### Short problem:
List every NBC Saturday night sitcom that the text below about the series The Mommies says the network originally canceled after one season.

### Text segment:
>>>

The Mommies is an American sitcom television series created by Terry Grossman and Kathy Speer that aired on NBC from September 18, 1993, to June 10, 1995.

NBC originally canceled The Mommies after one season along with other Saturday night sitcoms Café Americain and Nurses.  Due to increased ratings during summer reruns NBC renewed the series for midseason with some tweaks in format (as well as its title shortened to simply Mommies). However, the ratings dropped again in season 2, and the series was pulled in the spring of 1995, with its final episode being burned off over the summer.

Synopsis
The series was loosely based on the real-life personas of Caryl Kristensen and Marilyn Kentz (aka The Mommies) as suburban neighbors and their families in Petaluma, California. Episodes focused on how they dealt with parenting and modern-day issues. The duo also co-produced and co-wrote the series.  Neighbors "Perfect Mom" Barb Ballantine (Julia Duffy) and "Mr. Mom" Tom Booker (Jere Burns) were introduced in the middle of season one with Duffy becoming a series regular.

Season two brought several changes to the series.  Jere Burns was upgraded to series regular, Paul Kellogg was recast, Marilyn got divorced, and Barb's never before seen husband (played by fellow Newhart alum Peter Scolari) became recurring.  Also laugh track usage was reduced.

<<<

### Supplied data:
>>>

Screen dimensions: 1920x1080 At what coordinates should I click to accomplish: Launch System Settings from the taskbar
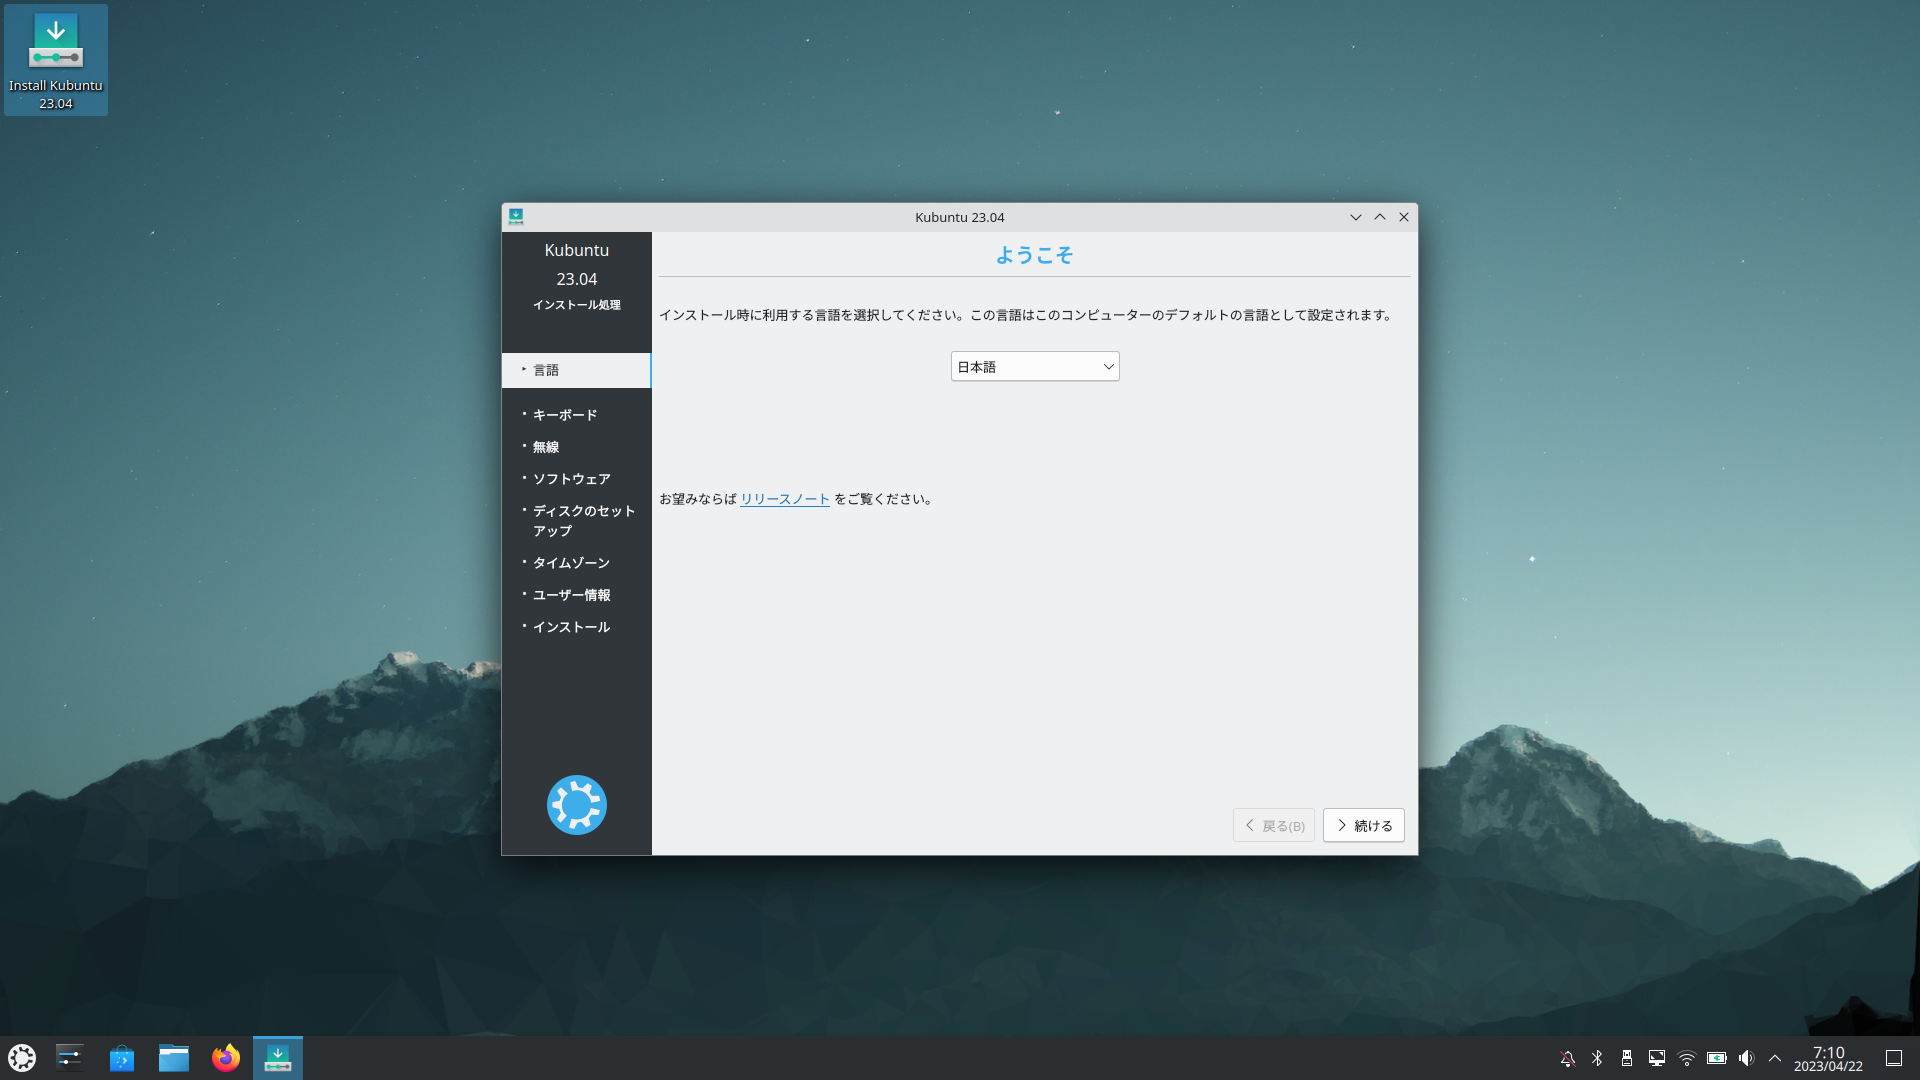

<<<

### Output for this exercise:
The Mommies, Café Americain, Nurses